We're living in the future. AI can see, listen, understand, and remember. So why are photos still just files full of pixels with a filename and a date? This is what happens when you give photos everything they deserve.
You open a photo and it knows who's in it. It knows where it was taken, when, what was happening, what the weather was like, what era the original was from. It carries a voice recording of someone talking about it — the actual voice, not just text. It has a clean, searchable description. It has keywords. It has face regions with names.
And all of this lives inside the photo file itself — forever. Not in an app. Not in a database. In the photo. Copy it to a USB stick, email it to your cousin, back it up to the cloud — the story goes with it. Always.
You don't just describe your photos — PhotoSpeak has a conversation with you. It looks at the image, reads what it can detect, and asks follow-up questions. "I can see two people by a car — who are they? Where was this taken?" You answer naturally, and it keeps going for a couple of minutes, pulling out details you wouldn't have thought to mention. Nicknames, relationships, the story behind the story.
It's like being interviewed about your own life. And every answer becomes searchable metadata, permanently attached to the photo — forever.
Before you even start annotating, you sit down with PhotoSpeak and teach it about your family. Names, nicknames, relationships, places that matter, events that shaped your life. It builds a living memory of your world.
Then when you're going through photos, it already knows that "Nan" is Margaret Elizabeth Walsh, that she married Pop in 1958, that they lived in the house on George Street. When you say "that's Nan in the garden", it knows exactly who you mean, fills in the full name, and links her across every photo she appears in.
Archivists and genealogists love this. Build the family tree once, and every photo benefits from it.
You share an annotated photo with your family. Your brother sees it, taps it, and records a voice reply. Your mum adds hers. Uncle Dave adds his. The photo doesn't just have one story anymore — it has a conversation. And every word is transcribed and searchable.
Voice carries tone and personality that text never will. A laugh. A pause. The way Nana says someone's name. That's what gets preserved.
"This is the beach where Uncle Dave fell asleep and got sunburnt. Nana was so cross..."
"Oh yes! And the ice cream van that played Greensleeves. Your dad bought six 99s."
"They were 50p each! Best investment I ever made."
Three people. Three memories. One photo. All of it transcribed, all of it attached to the image, all of it portable forever.

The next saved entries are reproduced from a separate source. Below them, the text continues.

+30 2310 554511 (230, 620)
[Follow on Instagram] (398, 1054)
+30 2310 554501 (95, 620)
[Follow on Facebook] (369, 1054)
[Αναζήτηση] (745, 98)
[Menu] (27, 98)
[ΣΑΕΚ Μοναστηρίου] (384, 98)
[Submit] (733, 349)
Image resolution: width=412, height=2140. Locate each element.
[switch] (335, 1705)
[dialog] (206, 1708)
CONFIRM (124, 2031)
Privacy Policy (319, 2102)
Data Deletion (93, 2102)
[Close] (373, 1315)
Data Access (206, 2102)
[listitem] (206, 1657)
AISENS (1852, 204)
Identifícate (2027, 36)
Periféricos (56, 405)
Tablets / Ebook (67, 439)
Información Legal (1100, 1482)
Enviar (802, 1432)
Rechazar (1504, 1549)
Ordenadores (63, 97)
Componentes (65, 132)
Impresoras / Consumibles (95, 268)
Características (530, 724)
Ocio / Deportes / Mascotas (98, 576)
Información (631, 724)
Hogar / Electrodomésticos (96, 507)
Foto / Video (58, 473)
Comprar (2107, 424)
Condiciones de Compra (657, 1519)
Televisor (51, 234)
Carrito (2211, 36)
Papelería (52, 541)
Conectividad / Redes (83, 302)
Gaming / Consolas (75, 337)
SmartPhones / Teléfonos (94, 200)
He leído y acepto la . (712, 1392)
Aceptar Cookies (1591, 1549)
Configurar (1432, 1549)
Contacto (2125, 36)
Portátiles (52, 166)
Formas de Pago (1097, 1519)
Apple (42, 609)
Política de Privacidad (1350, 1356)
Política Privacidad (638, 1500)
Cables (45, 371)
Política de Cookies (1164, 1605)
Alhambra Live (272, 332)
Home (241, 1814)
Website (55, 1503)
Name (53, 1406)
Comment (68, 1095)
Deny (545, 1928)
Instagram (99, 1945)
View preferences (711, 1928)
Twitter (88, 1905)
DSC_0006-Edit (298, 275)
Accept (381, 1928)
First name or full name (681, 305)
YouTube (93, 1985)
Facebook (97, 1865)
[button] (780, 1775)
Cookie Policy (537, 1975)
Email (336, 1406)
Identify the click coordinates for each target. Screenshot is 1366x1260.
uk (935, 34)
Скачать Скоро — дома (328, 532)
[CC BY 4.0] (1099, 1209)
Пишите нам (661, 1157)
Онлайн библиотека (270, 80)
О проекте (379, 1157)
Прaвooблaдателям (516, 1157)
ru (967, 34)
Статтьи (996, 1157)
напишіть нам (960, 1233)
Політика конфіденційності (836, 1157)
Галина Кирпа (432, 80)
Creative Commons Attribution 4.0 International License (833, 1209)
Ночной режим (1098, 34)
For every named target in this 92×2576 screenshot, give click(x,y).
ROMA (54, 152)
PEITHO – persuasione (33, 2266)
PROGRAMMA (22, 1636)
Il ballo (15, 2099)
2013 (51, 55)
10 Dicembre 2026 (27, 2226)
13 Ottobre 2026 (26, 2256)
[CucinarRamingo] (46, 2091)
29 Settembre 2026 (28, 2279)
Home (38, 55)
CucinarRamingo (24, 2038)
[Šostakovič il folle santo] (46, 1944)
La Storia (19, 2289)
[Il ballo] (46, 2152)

Search by person, place, date, what's in the photo, or what someone said about it. Find "photos of Dad at the beach" or "the one where Mum talks about the dog." Every voice note, every description, every keyword — all searchable.
Share photos into Telegram groups and let family respond naturally with voice notes. No new app to install. No sign-up. They just reply in the group they're already in.
The full annotation tool on desktop. A phone-friendly experience for family who just want to browse and reply. Single-link sharing for anyone — no install, no sign-up, works in any browser.
Share on social media as story cards with the metadata baked into the image. Anyone who sees it can scan the QR code and access the full interactive gallery — voice notes, face tags, the complete experience.
See what your family is doing with their photos. Chronological, transparent, human.
No algorithm. No likes. Just family.
Create collections from your library and share them. When you link collections with family, they automatically appear in their feed — new photos, new voice threads, new annotations all flow through naturally. Open collections are viewable by anyone with the link — perfect for family websites, social media, reunions. Private collections are for invited members only — they can browse, reply with voice, and add their own memories. Everyone contributes. The photos get richer over time.
Every photo carries its story. Every family preserves theirs — together.